The Taiwan–India university connection is also expanding beyond scholarships. National Cheng Kung University has built semiconductor cooperation with Indian institutions such as IIT Madras and IIT Gandhinagar, focusing on faculty exchanges, student exchanges, short-term courses, and research collaboration. NCKU’s semiconductor summer school also offers English-taught tracks in areas such as IC design, semiconductor manufacturing, packaging, and testing. These short-term programs are especially useful because not every Indian student can immediately commit to a full degree in Taiwan. Some may first need exposure through summer schools, exchange programs, or short training modules. 

This creates a genuine win-win situation. Indian students gain training in a high-demand global industry. Taiwan gains talented young professionals at a time when its high-tech sector needs international manpower. India gains future professionals who can support its semiconductor mission, whether they return to India, work with Taiwanese companies, or act as bridges between the two economies. 

For India, the next step should be to build a structured semiconductor talent corridor with Taiwan. This should not depend only on individual students finding opportunities by chance. It should include annual scholarship quotas for Indian students, joint India–Taiwan semiconductor fellowships, short-term summer schools, internship pipelines with Taiwanese companies, and clear return pathways for students who want to work in India’s semiconductor sector. Indian state governments involved in semiconductor projects, especially Gujarat and Assam, should also build direct links with Taiwanese universities and training institutes. Without this kind of institutional planning, student mobility will remain scattered and limited. 

There is also a cultural dimension that India should not ignore. Indian students going to Taiwan should not see Mandarin as optional or unimportant. Many semiconductor courses may be offered in English, but internships, workplace communication, daily life, and professional networking in Taiwan become much easier with Mandarin ability. Even basic Mandarin can make students more confident, employable, and adaptable. This is why programs that combine semiconductor training with Mandarin and cultural learning should be taken seriously.

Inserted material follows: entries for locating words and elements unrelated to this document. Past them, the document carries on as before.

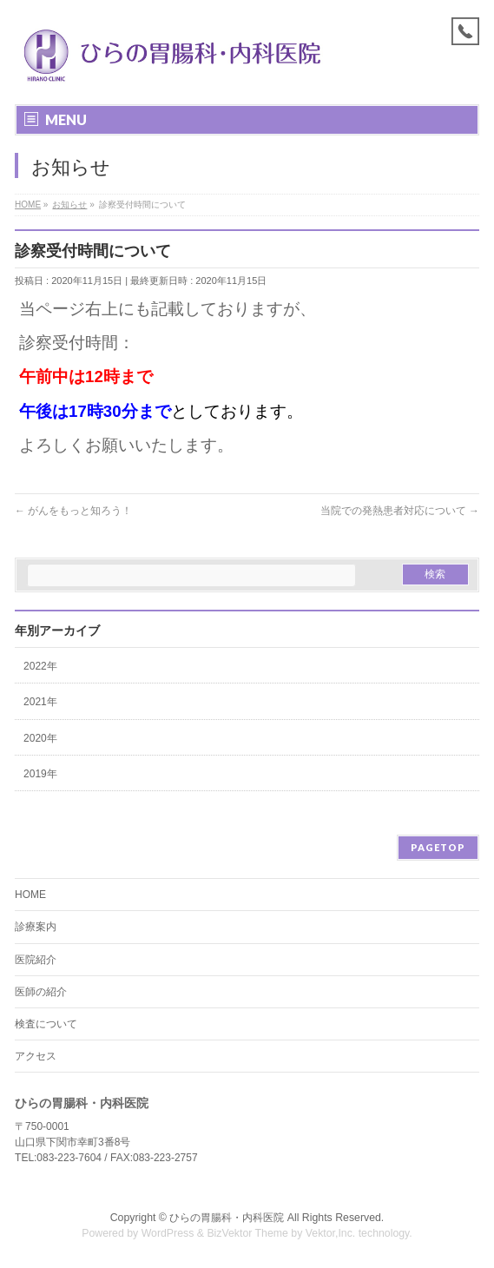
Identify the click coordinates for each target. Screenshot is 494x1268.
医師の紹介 (41, 992)
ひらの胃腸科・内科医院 (226, 1218)
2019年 (40, 774)
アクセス (35, 1056)
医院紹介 (35, 960)
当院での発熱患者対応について (399, 511)
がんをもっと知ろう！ (73, 511)
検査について (46, 1024)
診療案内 (35, 927)
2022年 (40, 666)
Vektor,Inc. (331, 1233)
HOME (30, 894)
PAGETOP (438, 847)
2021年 (40, 702)
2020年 (40, 738)
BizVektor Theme (247, 1233)
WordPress (168, 1233)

They prepare students not only for exams, but for real cooperation. 

However, this opportunity should not be romanticised. These scholarships and training programs are limited and competitive. Most require a science or engineering background, English proficiency, and a serious commitment to technical learning. Some programs also require students to work in Taiwan after graduation. Indian students should not see these programs as easy foreign scholarships. They should see them as demanding career pathways. Before applying, students must carefully read the conditions, especially work obligations, eligibility requirements, and whether the program matches their academic background. 

The bigger message is simple: India’s semiconductor future needs more than investment announcements. It needs trained people. Taiwan can help provide that training, but both sides must treat education as a strategic pillar of cooperation, not as a side activity. If India and Taiwan expand student exchanges, joint degrees, internships, scholarships, and university-industry partnerships, Indian students can become the missing human link in the semiconductor partnership. 

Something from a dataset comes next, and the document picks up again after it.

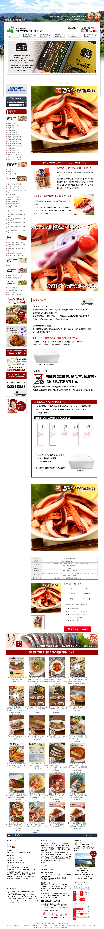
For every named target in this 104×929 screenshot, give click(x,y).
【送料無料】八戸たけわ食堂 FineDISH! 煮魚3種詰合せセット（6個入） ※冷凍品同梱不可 (16, 825)
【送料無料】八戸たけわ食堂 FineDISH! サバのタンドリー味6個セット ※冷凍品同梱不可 (16, 795)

Factories may manufacture chips, but people build ecosystems. For Indian students, Taiwan’s semiconductor classrooms can open a pathway into one of the world’s most strategic industries. For Taiwan, Indian students offer a young and skilled talent pool. For India, they can become the human capital needed to turn semiconductor policy into an industrial reality. That is the real win-win: Taiwan shares expertise, India builds capacity, and students become the bridge between ambition and execution. 

Anand Chauhan is a doctoral student in International Politics at National Chung Hsing University, Taiwan, and a recipient of a Ministry of Foreign Affairs scholarship. His research focuses on international relations, public diplomacy, and cross-cultural engagement in Asia.

This article was published as part of the special issue on ‘More Than Chips: Education, Innovation and Strategic Ties between India and Taiwan’.